A análise da conjuntura geopolítica global exige o método da paralaxe classista: o deslocamento do olhar que desmistifica o discurso da “ordem internacional baseada em regras” e revela a disputa real pelo controle de recursos estratégicos, cadeias produtivas e rotas comerciais. O cenário internacional contemporâneo é marcado pela contradição entre a hipertrofia coercitivo-militar do centro atlantista e o declínio de sua base material produtiva, acelerando a transição para uma arquitetura multipolar.
O centro gravitacional dessa mudança reside na consolidação do bloco BRICS+ e no papel indutor da República Popular da China. Ao contrário do modelo ocidental fundado na financeirização rentista e na proliferação de bases militares, o desenvolvimento chinês ancorou-se no planejamento estatal de longo prazo, na liderança manufatureira e na quebra de monopólios ocidentais em tecnologias críticas. A expansão do BRICS+ impulsiona a desdolarização do comércio exterior e fortalece a soberania dos países produtores sobre hidrocarbonetos, terras raras e alimentos, alterando a divisão internacional do trabalho.
Essa reconfiguração repercute diretamente nos teatros de atrito da geopolítica mundial. No Leste Europeu, a guerra por procuração na Ucrânia evidenciou os limites industriais da OTAN diante de uma potência com profundidade estratégica e base produtiva pesada como a Rússia, acelerando a desindustrialização da Europa Central.

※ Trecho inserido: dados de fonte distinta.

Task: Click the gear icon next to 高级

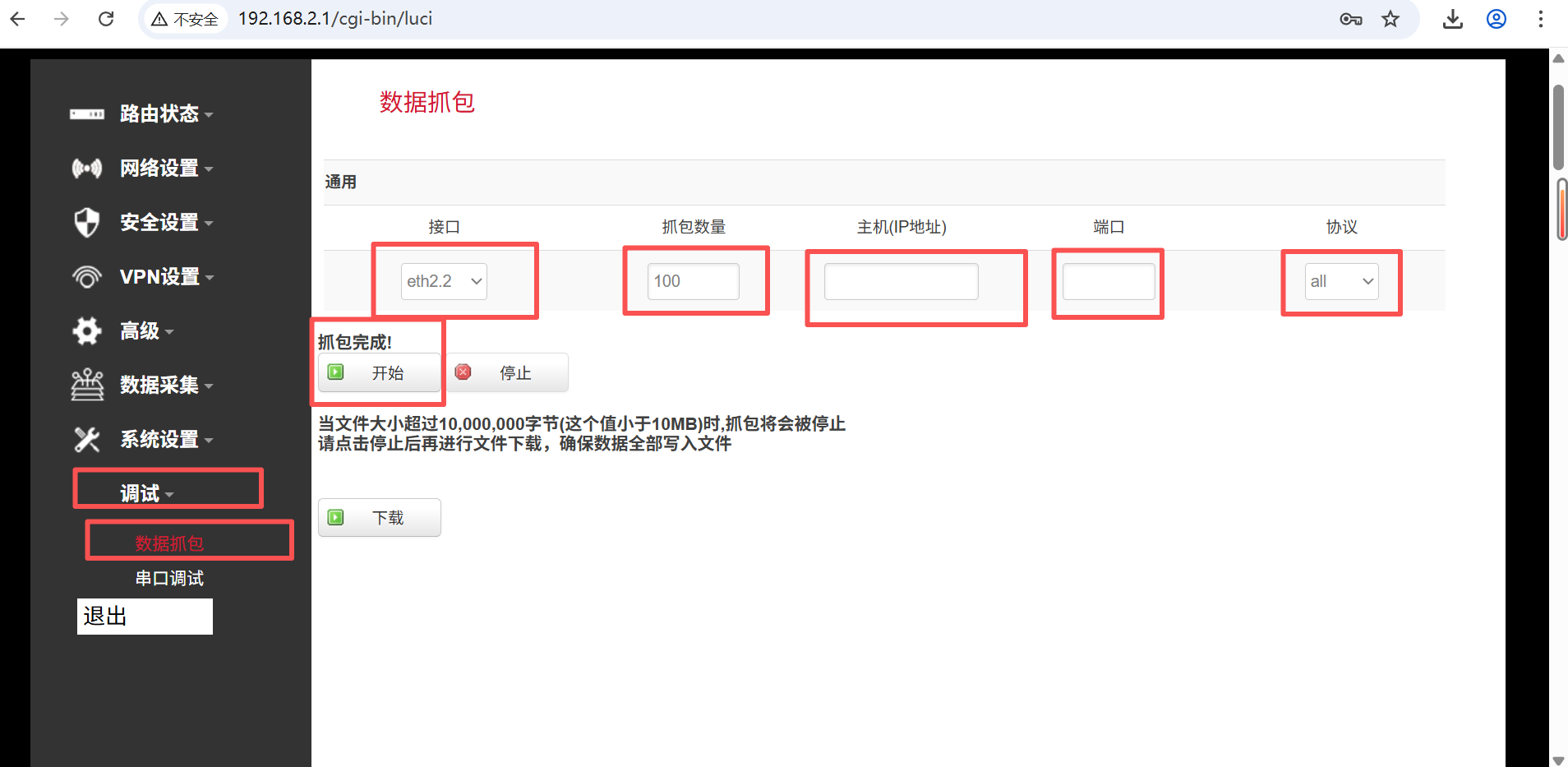Action: (x=86, y=330)
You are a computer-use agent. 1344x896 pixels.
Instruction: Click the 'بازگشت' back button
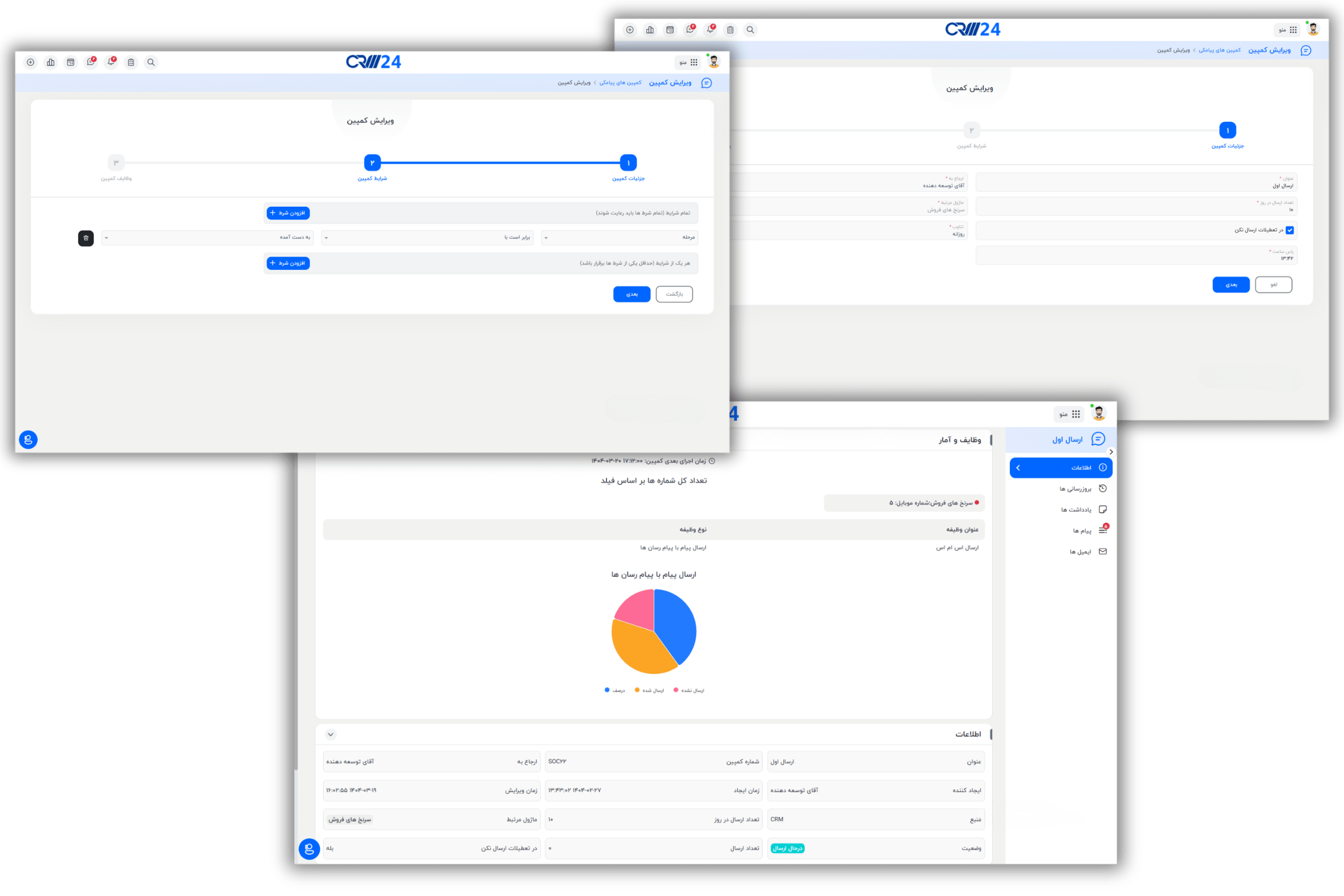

No Oriente Médio, a capacidade de dissuasão militar do Irã e seu controle sobre o Estreito de Ormuz impõem um freio material ao intervencionismo externo, já que qualquer escalada desmedida ameaça estrangular o fluxo de petróleo global.
Para o Brasil e a América Latina, a disputa expressa-se na contradição entre as frações financeiro-rentistas — que defendem a subordinação monetária e a pauta primário-exportadora — e o projeto nacional-popular de desenvolvimento. A soberania regional depende da recuperação da capacidade de investimento do Estado, do controle público sobre ativos estratégicos como o Pré-Sal e da articulação de corredores bioceânicos com parceiros do Sul Global, superando a histórica tutela da Doutrina Monroe.
A transição para um ordenamento multipolar não é uma hipótese abstrata, mas um processo material em marcha. O cerco unilateral e a imposição de sanções perdem eficácia diante da construção de infraestruturas financeiras e logísticas alternativas. A estabilidade internacional e a soberania dos povos dependem do fortalecimento dessas redes autônomas de cooperação Sul-Sul e da afirmação de uma ordem multilateral fundada na igualdade soberana das nações.